La Veldskoene, scarpa progettata originariamente per agricoltori e coloni che dovevano attraversare per ore le impervie e secche terre dell’Africa meridionale, sta diventando sempre più un pezzo immancabile negli armadi degli uomini di tutto il mondo.

Uno dei più iconici produttori di veldskoene (pronuncia “felt-skooneh”), African Leather Creations, produce scarpe da una piccola città sulla costa della Namibia da oltre cinquant’anni. L’azienda ebbe inizio quando Ewald Schier si trasferì dalla Germania in Namibia e aprì una conceria nel 1938. Circondato da fattorie, campi aperti e deserto senza fine, Schier sapeva che i suoi clienti avevano bisogno di una scarpa resistente e confortevole. Schiere scelse di utilizzare la morbida pelle di kudu (un’antilope locale), in quanto materiale flessibile e durevole.

Schier vendette il suo primo paio di “Swakop vellies” nel 1960 e African Leather Creations, che è ancora un’azienda a conduzione familiare, è riuscita a far indossare le sue scarpe non solo più dai farmers della Namibia, ma anche da turisti tedeschi, giovani sudafricani e modaioli di New York City.

Tannery-in-1954

Il nipote di Ewald, Phillip Schier, pensa che la popolarità della veldskoene (l’afrikaans per “le scarpe della boscaglia”) sia anche legata al fatto che i consumatori millenials, hipster e urban outfitters trovano sostenibile la scelta del kudu rispetto ad altri tipi di pelle. I kudu, difatti, fanno parte del ciclo della produzione della selvaggina della Namibia, ovvero vivono su enormi appezzamenti di terra e se ne consuma la carne assolutamente biologica. Quindi, non sono soggetti a discutibili pratiche di allevamento intensivo.

Oggi, lo stabilimento di African Leather Creations impiega una dozzina di persone e produce da 1.500 a 2.000 paia di scarpe al mese ed il prezzo va dai $38 ai $42.

Le Veldskoene sono state a lungo una caratteristica del paesaggio africano. Nel 17° secolo, i coloni europei del Capo di Buona Speranza (l’odierna Cape Town) iniziarono a produrre le scarpe dopo aver visto questo stile di lacci in pelle indossato dagli indigeni KhoiSan del Sud Africa. Col tempo, le scarpe divennero parte dell’identità culturale afrikaner e furono strettamente associate alla vita nel bush africano.

Durante la guerra di liberazione dello Zimbabwe degli anni ’70, gran parte dei combattimenti ebbe luogo nella savana dello Zimbabwe, e le veldskoene divennero la calzatura preferita di molti nell’esercito.

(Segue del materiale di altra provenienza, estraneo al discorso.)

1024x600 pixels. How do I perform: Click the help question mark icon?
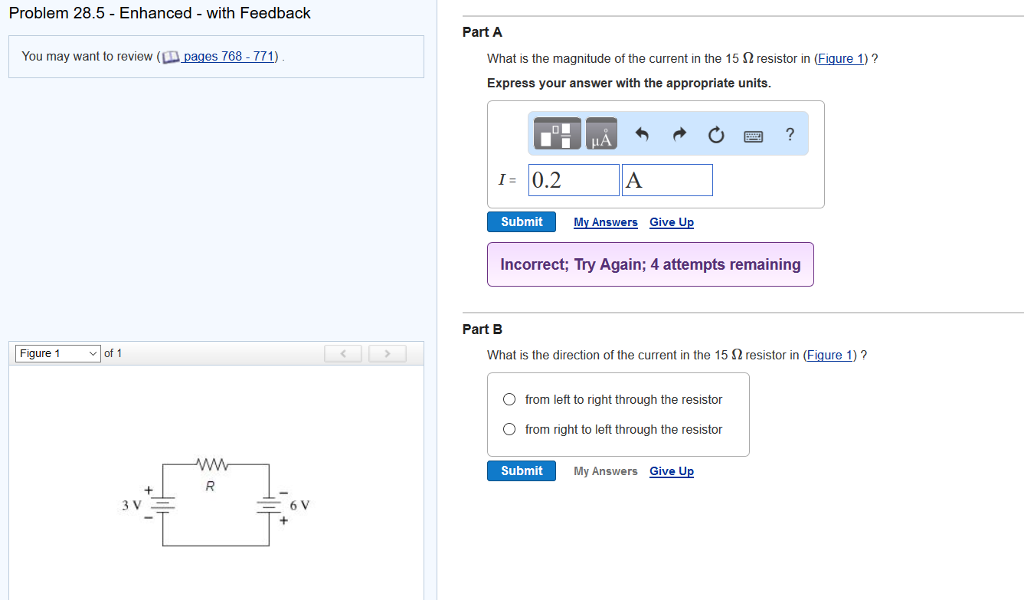(790, 134)
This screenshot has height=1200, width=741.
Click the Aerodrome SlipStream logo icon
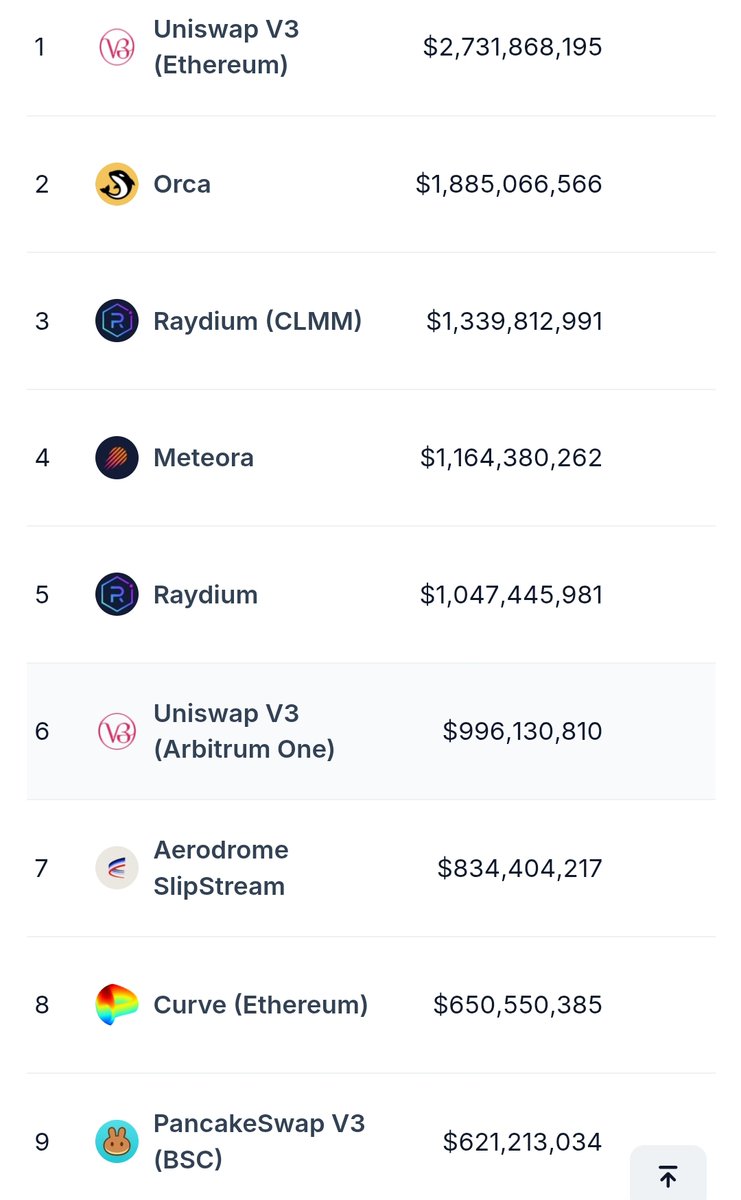[116, 868]
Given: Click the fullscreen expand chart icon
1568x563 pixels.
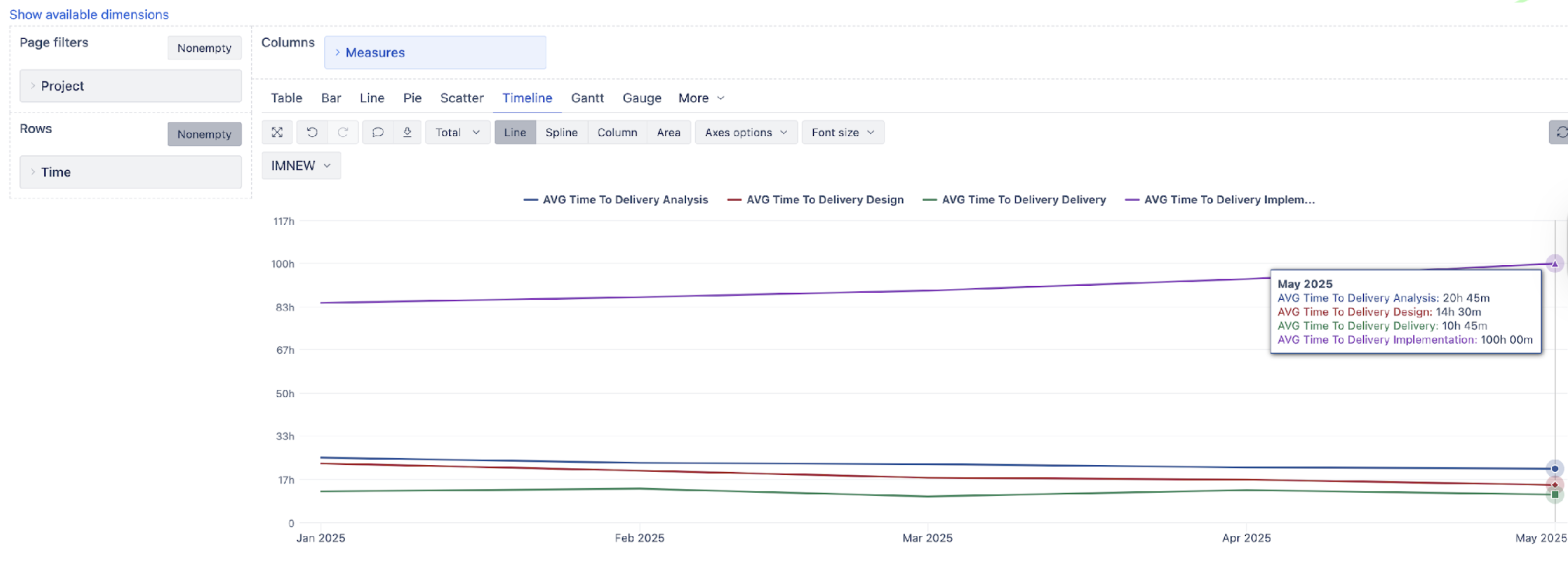Looking at the screenshot, I should [277, 132].
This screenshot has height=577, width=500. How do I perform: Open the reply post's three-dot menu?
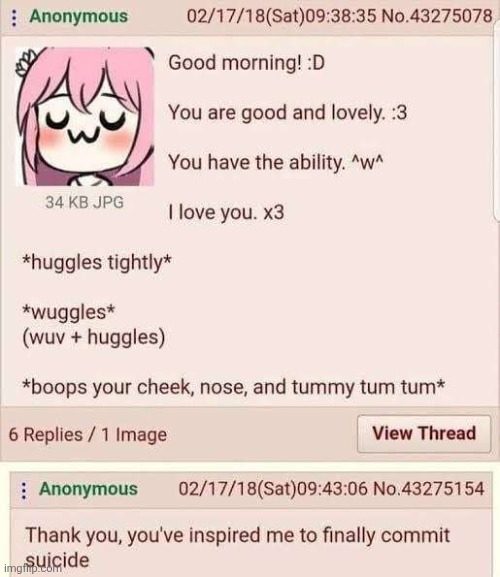pyautogui.click(x=24, y=490)
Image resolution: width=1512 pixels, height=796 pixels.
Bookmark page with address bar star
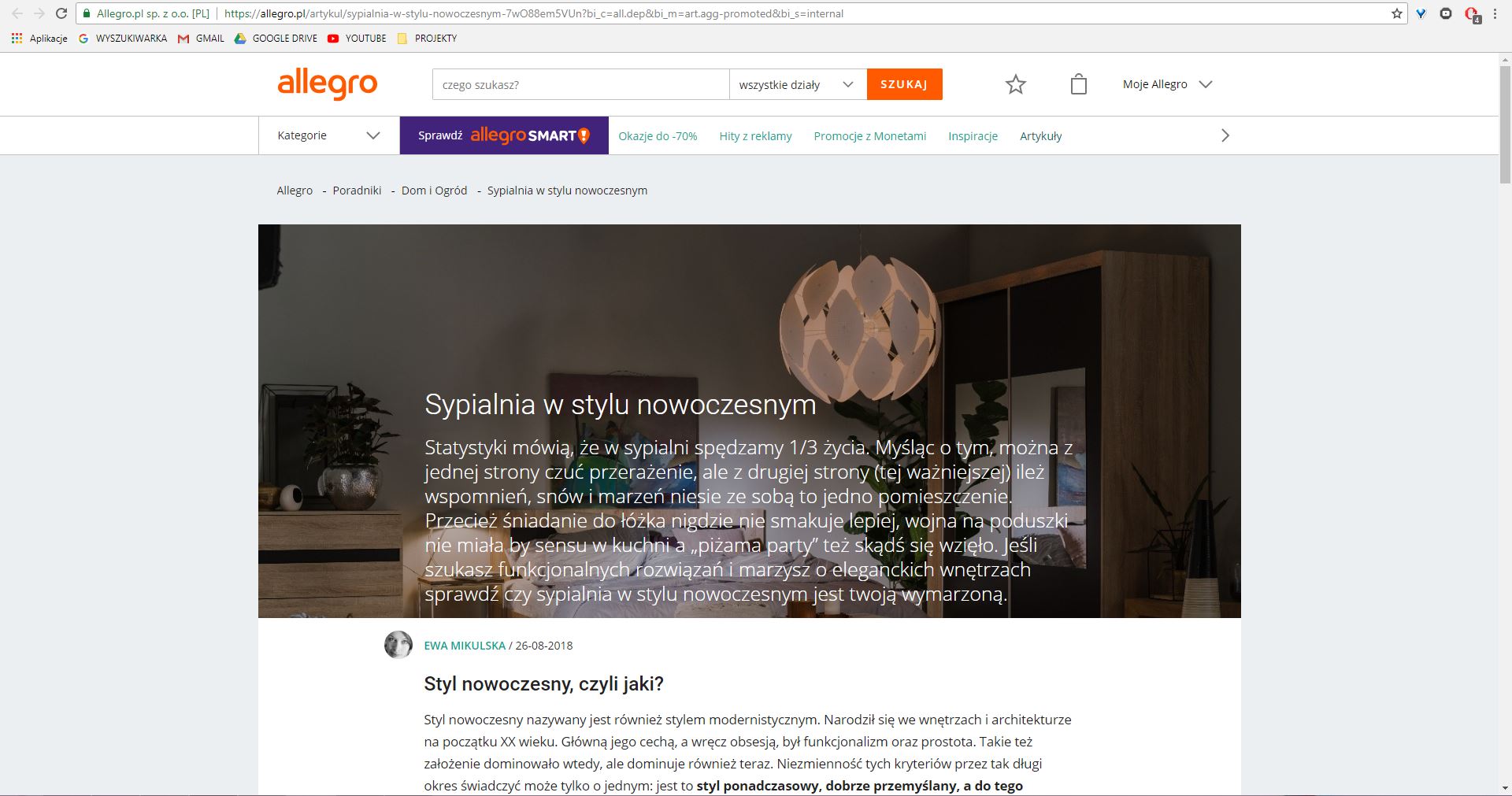1397,13
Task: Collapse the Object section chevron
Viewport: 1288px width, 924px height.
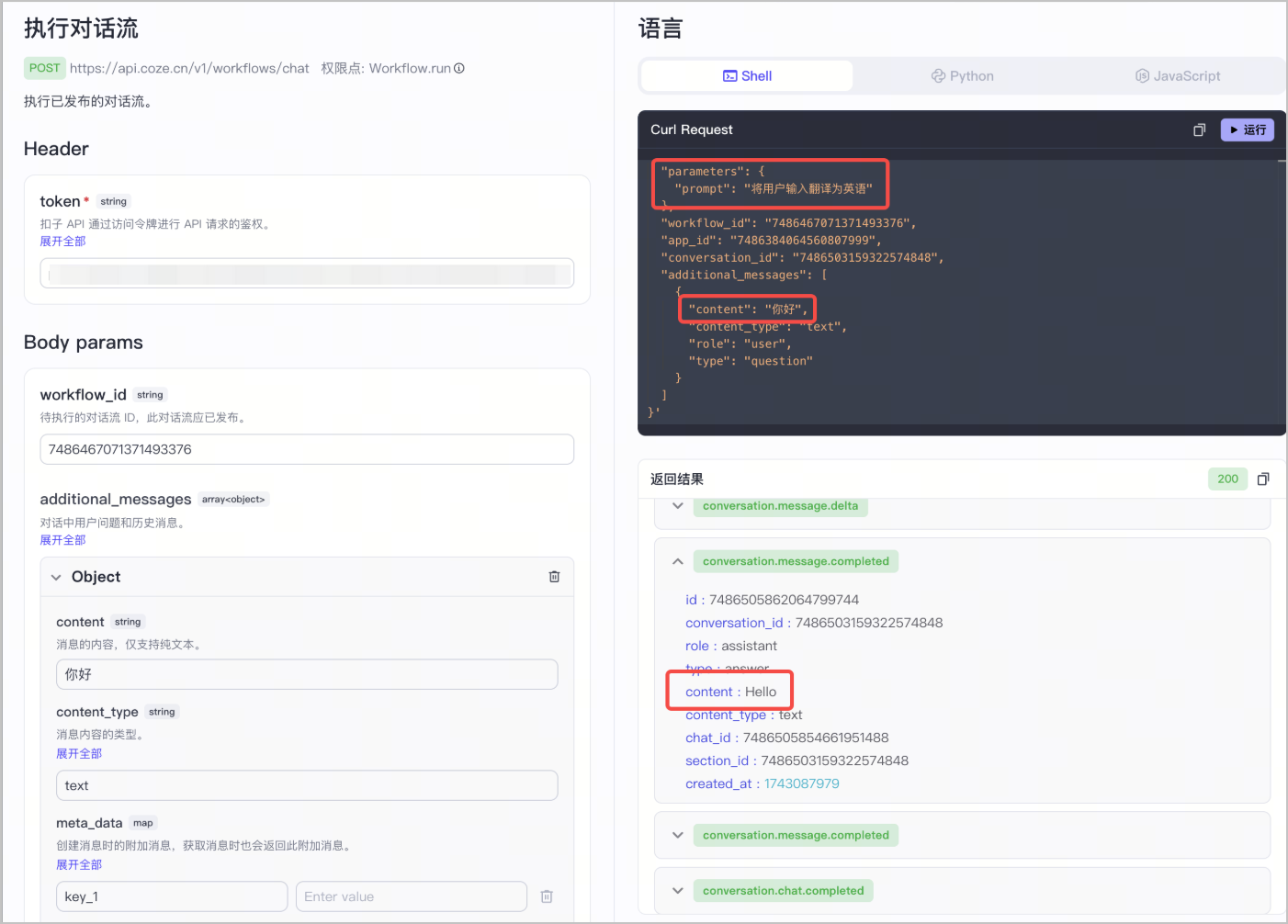Action: point(56,577)
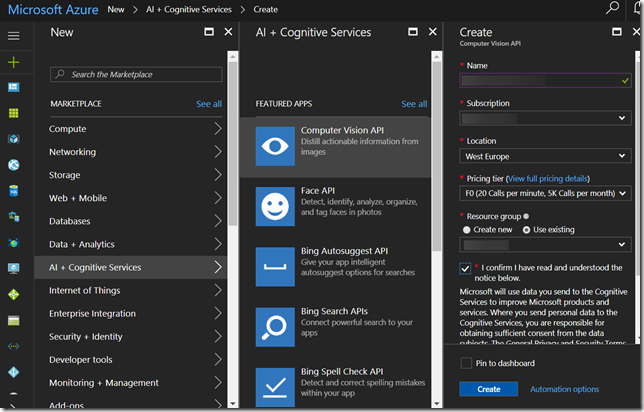Click the Face API smiley icon
The height and width of the screenshot is (412, 644).
tap(275, 205)
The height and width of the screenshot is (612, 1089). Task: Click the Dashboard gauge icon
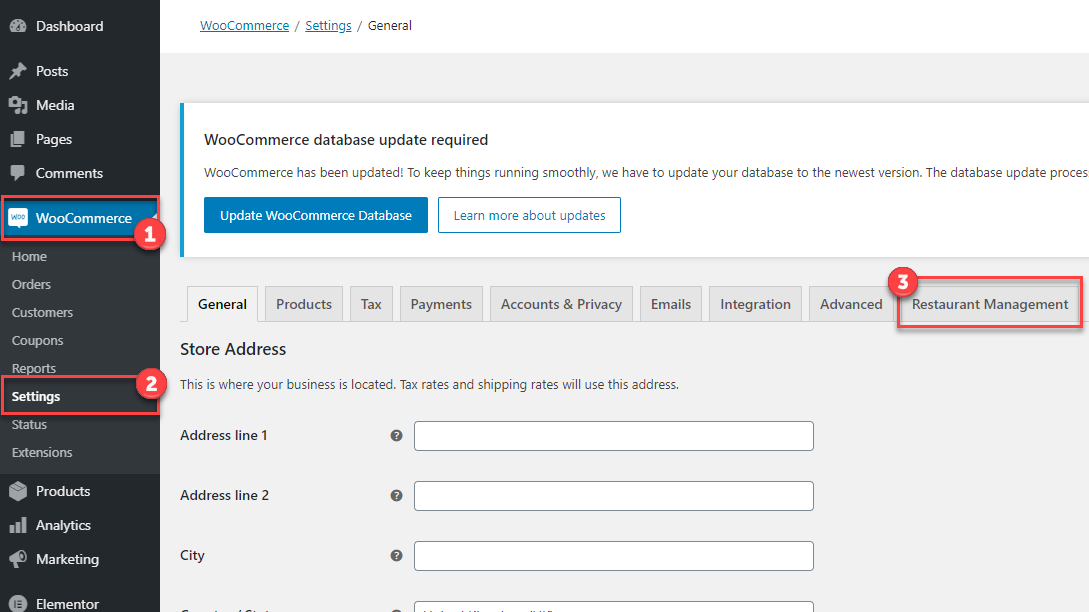pos(18,26)
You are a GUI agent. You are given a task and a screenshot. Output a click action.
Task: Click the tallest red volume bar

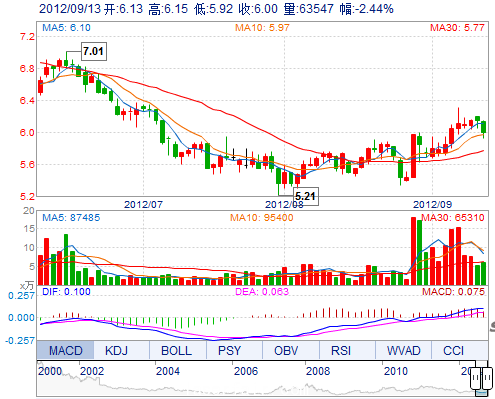tap(413, 251)
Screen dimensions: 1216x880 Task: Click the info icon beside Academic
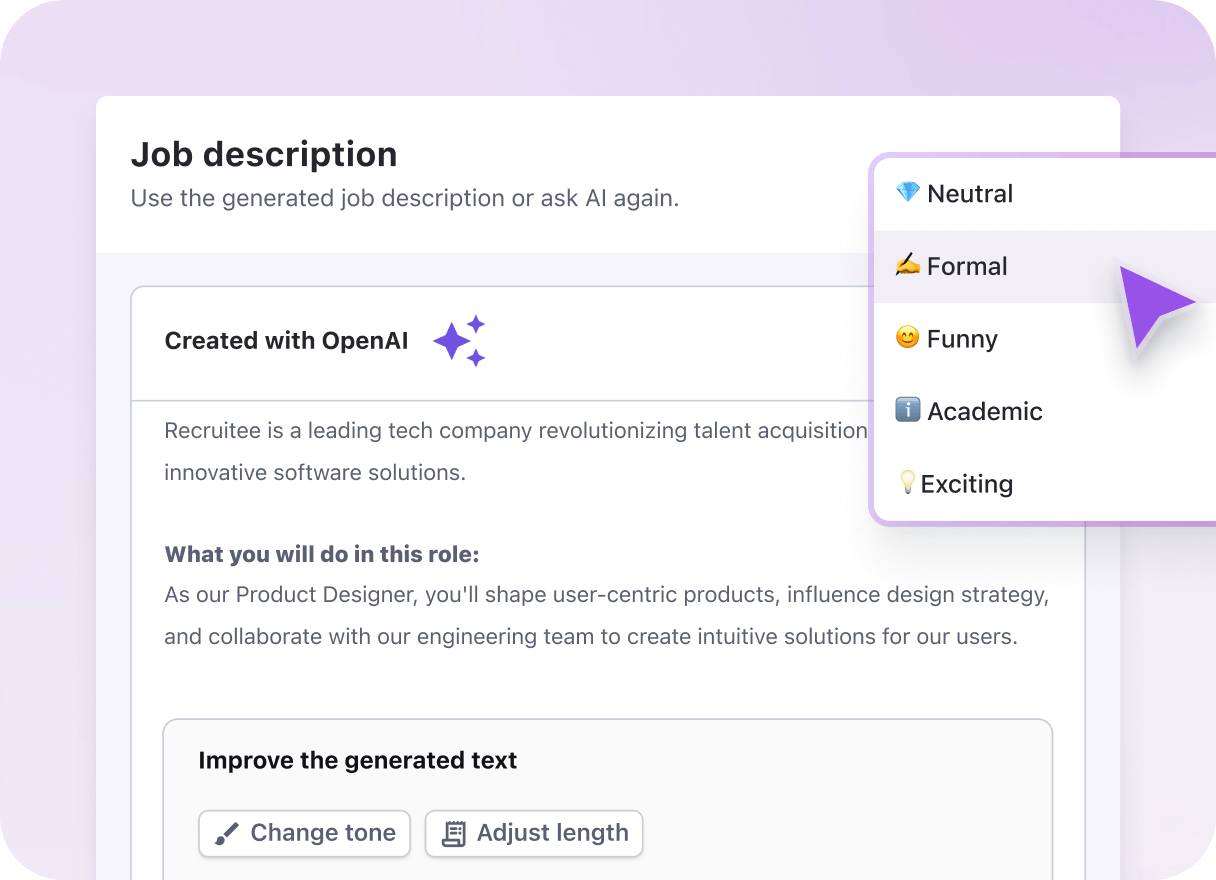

Altro marchio famoso è Brother Velie, che vende le sue veldskoene in un negozio di Brooklyn, ma la differenza è che sono made in Sud Africa, non originali namibiane! Le loro Erongo veldskoene, che prendono il nome dalla regione attorno a Swakopmund, in Namibia, sono più sofisticate in pelle a quadretti, springbok e coccodrillo a coda di rondine, con prezzi che vanno da $ 195 a $ 1,450. Le Brother Vellies hanno persino sfilato alla New York Fashion Week.